Hipertansiyonun uzun dönemde yaratabileceği komplikasyonlar arasında inme, miyokard enfarktüsü, kalp yetmezliği, kronik böbrek hastalığı ve vasküler demans gibi ciddi sağlık problemleri yer almaktadır. Oysa bu risklerin büyük çoğunluğu, hipertansiyonun etkin şekilde yönetilmesiyle önlenebilir. Bu kapsamda yaşam tarzı değişikliklerinin benimsenmesi, dengeli beslenme, düzenli fiziksel aktivite, tuz alımının azaltılması, sigaranın bırakılması ve sağlıklı vücut ağırlığının korunması son derece önemlidir. Özellikle DASH diyeti (Dietary Approaches to Stop Hypertension) gibi bilimsel temelli beslenme yaklaşımlarının, kan basıncının düşürülmesinde etkili olduğu birçok çalışmada gösterilmiştir.
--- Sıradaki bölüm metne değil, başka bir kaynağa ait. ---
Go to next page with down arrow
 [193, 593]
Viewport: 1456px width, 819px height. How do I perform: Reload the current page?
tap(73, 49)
DASH diyeti, sebze, meyve, tam tahıllar, yağsız süt ürünleri, baklagiller, kuruyemişler ve az yağlı protein kaynakları açısından zengin; doymuş yağ, toplam yağ, kolesterol, kırmızı ve işlenmiş etler, şekerli içecekler ve ilave şeker açısından ise düşüktür. Potasyum, magnezyum, kalsiyum, lif ve protein açısından dengeli olan bu diyet, sodyum tüketiminin günde 2300 mg'ın altına, ideal olarak 1500 mg’a düşürülmesini hedefler. Porsiyon kontrolü ve fiziksel aktivite ile desteklendiğinde, DASH diyeti yalnızca hipertansiyonun değil, genel kardiyovasküler riskin azaltılmasına da katkı sağlar. Bu diyet modeli, Amerikan Ulusal Kalp, Akciğer ve Kan Enstitüsü tarafından geliştirilmiş olup, küresel sağlık otoriteleri tarafından da önerilmektedir.
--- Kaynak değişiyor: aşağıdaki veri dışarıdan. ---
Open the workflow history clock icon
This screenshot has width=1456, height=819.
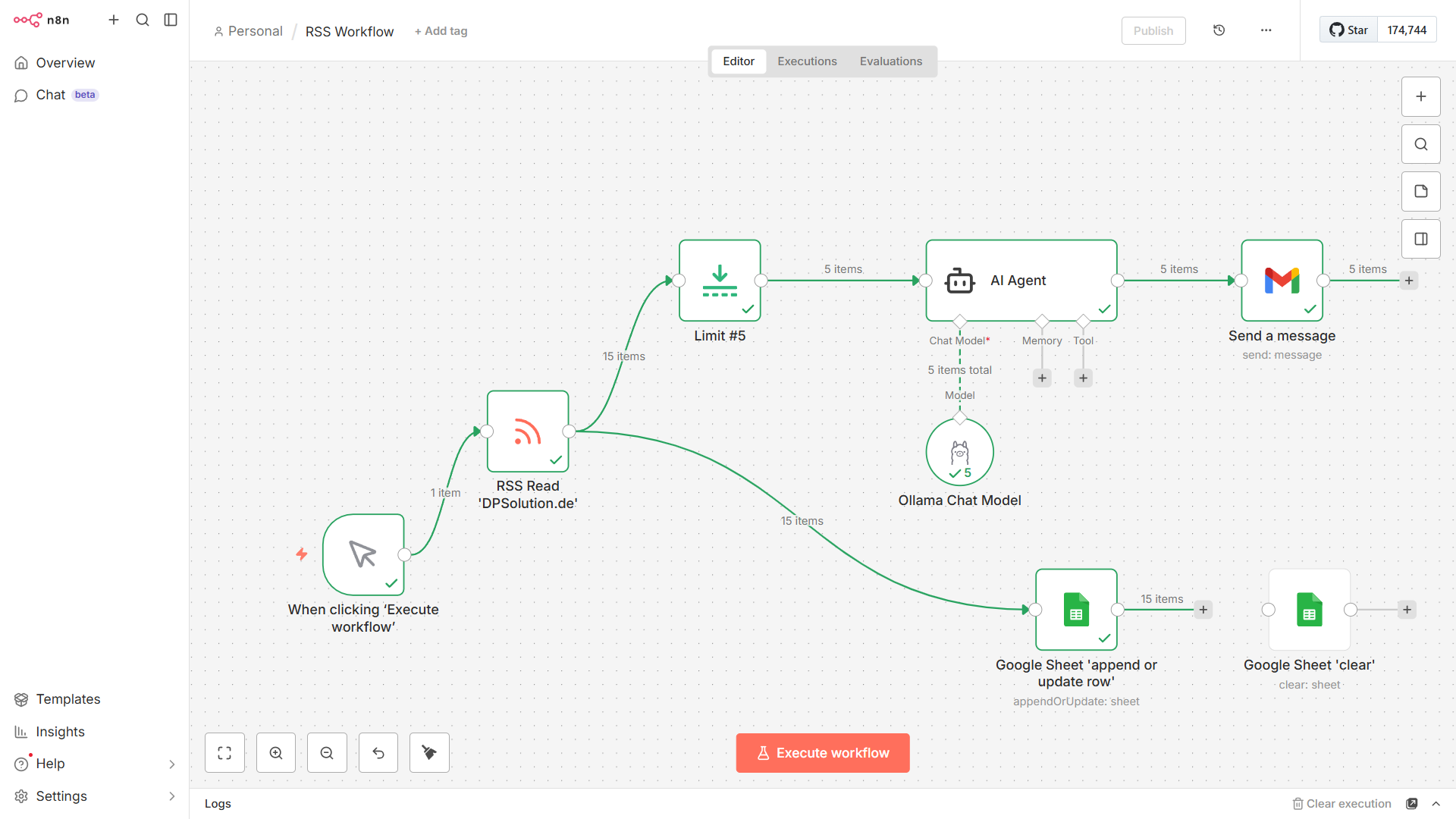click(1219, 30)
Dünya Hipertansiyon Günü vesilesiyle bireylerin yılda en az bir kez kan basınçlarını ölçmeleri, bireysel risk faktörlerini tanımaları ve gerektiğinde bir sağlık profesyoneline başvurmaları büyük önem taşımaktadır. Aynı zamanda, toplum düzeyinde sağlık okuryazarlığının artırılması, hipertansiyon taramalarının yaygınlaştırılması ve halk sağlığı politikalarının bu doğrultuda güçlendirilmesi, hipertansiyonla mücadelede sürdürülebilir başarı için gereklidir.